The training entrances are the new obsession of football Here's where we saw Kean and McKennie's Stabble Dance again

It was 2010 when cameras made their way into the depths of Serie A. As reported in this article - a true digital relic - the footage clearly captured more intimate and personal details. To mention one, Sergio Bernardo Almirón kept a postcard near his seat; on the other hand, Luca Toni seemed simply amused and surprised by this new introduction. In that case, the negative comments were not limited. Numerous discussions about the sensationalization of the sanctity of the locker room began to emerge – in short, not everyone liked this novelty. Comments regarding crude voyeurism that was slowly increasing reached their peak - at least in our country - with the release of the documentary All or Nothing: Juventus, a clear example where the privacy of Juventus players and staff was torn to shreds. Football teams thus faced a very challenging mission: finding a compromise between entertainment and "respect" for what, in football, is covered by a sacred aura. Mission accomplished, thanks to training entrances.

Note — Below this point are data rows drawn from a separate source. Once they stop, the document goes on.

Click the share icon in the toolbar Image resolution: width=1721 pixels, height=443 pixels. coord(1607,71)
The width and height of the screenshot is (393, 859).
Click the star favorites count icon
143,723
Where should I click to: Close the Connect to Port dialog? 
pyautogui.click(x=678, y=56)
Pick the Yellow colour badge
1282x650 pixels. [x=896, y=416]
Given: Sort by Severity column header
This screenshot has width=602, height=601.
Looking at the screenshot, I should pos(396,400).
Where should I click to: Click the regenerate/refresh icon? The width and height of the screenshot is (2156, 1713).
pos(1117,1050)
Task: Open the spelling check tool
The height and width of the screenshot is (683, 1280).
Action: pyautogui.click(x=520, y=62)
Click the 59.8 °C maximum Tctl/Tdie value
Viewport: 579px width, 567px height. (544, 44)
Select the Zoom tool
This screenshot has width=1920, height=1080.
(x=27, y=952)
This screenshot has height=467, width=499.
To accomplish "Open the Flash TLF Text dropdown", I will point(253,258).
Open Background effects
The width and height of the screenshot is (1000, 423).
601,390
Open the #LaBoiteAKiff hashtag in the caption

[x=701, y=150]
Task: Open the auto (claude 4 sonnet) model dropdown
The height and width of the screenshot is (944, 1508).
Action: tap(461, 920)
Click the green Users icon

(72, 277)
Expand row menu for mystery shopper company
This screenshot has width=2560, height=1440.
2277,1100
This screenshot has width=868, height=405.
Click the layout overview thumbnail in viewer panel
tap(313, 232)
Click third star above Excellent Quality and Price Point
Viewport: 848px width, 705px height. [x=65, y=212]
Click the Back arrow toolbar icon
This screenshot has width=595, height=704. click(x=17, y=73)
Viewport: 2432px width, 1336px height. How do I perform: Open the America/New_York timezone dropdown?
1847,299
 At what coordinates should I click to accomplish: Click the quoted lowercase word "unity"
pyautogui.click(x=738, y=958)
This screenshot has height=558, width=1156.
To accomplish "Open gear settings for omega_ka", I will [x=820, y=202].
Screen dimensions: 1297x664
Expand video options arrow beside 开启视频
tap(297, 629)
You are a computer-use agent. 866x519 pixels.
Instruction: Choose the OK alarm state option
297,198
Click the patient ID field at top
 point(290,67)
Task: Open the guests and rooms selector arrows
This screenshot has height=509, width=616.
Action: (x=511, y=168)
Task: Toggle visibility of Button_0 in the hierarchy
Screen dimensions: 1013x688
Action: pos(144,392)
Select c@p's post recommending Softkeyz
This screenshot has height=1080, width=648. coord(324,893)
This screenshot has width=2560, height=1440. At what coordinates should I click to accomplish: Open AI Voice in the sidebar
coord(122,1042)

This is a new practice adopted by some Serie A clubs. It's very simple: content creators, videomakers, or social media managers of the teams wait for the players' entrance to the training fields and film their reactions in front of the camera. More than the gesture itself, what deserves consideration is everything it represents for the players and fans. The videos in question are shot - and consequently posted on the club's social channels - mainly when the team is coming off a victory, usually at the weekly training session. Therefore, if a club emerges victorious from a weekend match, it's very likely that on Monday, at the resumption of training, players from some clubs, in high spirits, will be immortalized to greet the cameras. The clubs currently focusing more on this social strategy are Juventus and Inter, with the latter making viral the clip in which Marcus Thuram and Hakan Çalhanoğlu simultaneously tread on the turf while the former exclaims, "Buongiorno fratema, buongiorno compa!". Juventus, on the other hand, turned one of its many training entrances into a unique opportunity to memorize the steps of the Stabble Dance, the latest dance by Weston McKennie and Moise Kean that the Italian revealed celebrating (after his goals were then disallowed) in the game played by Juventus against Hellas Verona. We can expect that many international clubs may sooner or later approach this type of content: for example, Aston Villa has already done it, perhaps expecting the "Buongiorno!" uttered by Nicolò Zaniolo.

This increasingly widespread practice offers clubs the opportunity to create greater closeness and empathy between fans and athletes. Perhaps it's because the moments leading up to the first training of the week for upcoming matches are not yet filled with concern and concentration, or probably just because they allow us to discover sides of the players that we can hardly notice on other occasions. The fact is that training entrances don't seem to divide public opinion as it happened when locker room shots were introduced. Today, training entrances seem to work: they are not too invasive, manage to entertain, and above all, being set up to be shared on social networks (Instagram, TikTok, Twitter), they are short and much more enjoyable, thus avoiding moments of embarrassment. Moreover, they can turn into veiled marketing strategies. For example, Juventus showed off the new yellow training kit during the filming of a training entrance as a tribute to Giorgio Chiellini. Italian football has learned a small - and in its own way important - lesson.